Die Frage der Rückkehr ist für die meisten syrischen Flüchtlinge in Jordanien eine sehr emotionale: Natürlich wird man zurückgehen, sobald es geht. Aber kaum jemand kann sich das vorstellen, solange Assad noch an der Macht bleibt. Dass der syrische Herrscher nun von USA und Russland diplomatisch aufgewertet wurde, indem man seine Chemiewaffen unter internationale Kontrolle stellen will, ist der halben Million Syrer in Jordanien nicht entgangen.

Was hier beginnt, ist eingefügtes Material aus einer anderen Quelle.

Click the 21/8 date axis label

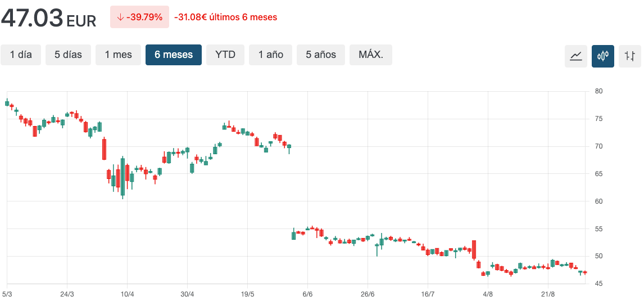coord(548,294)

Während im Restaurant von Abu Yamin der Fernseher läuft, wird über neue Nachrichten von Angriffen in Syrien berichtet. "Europa und die USA sehen all das. Aber sie halten den Mund", sagt er und verschließt mit dem Zeigefinger sinnbildlich die Lippen. Die USA habe dem Regime von Assad mit den jüngsten Manövern eine Stütze gegeben. "Hunderttausende sind tot, und das ohne Chemiewaffen. Und sie geben ihm eine diplomatische Option?", sagt Abu Yamin wütend. "Sie sagen ihm: Alles o.k., solange du keine Chemiewaffen einsetzt, darfst du bleiben und weiter morden."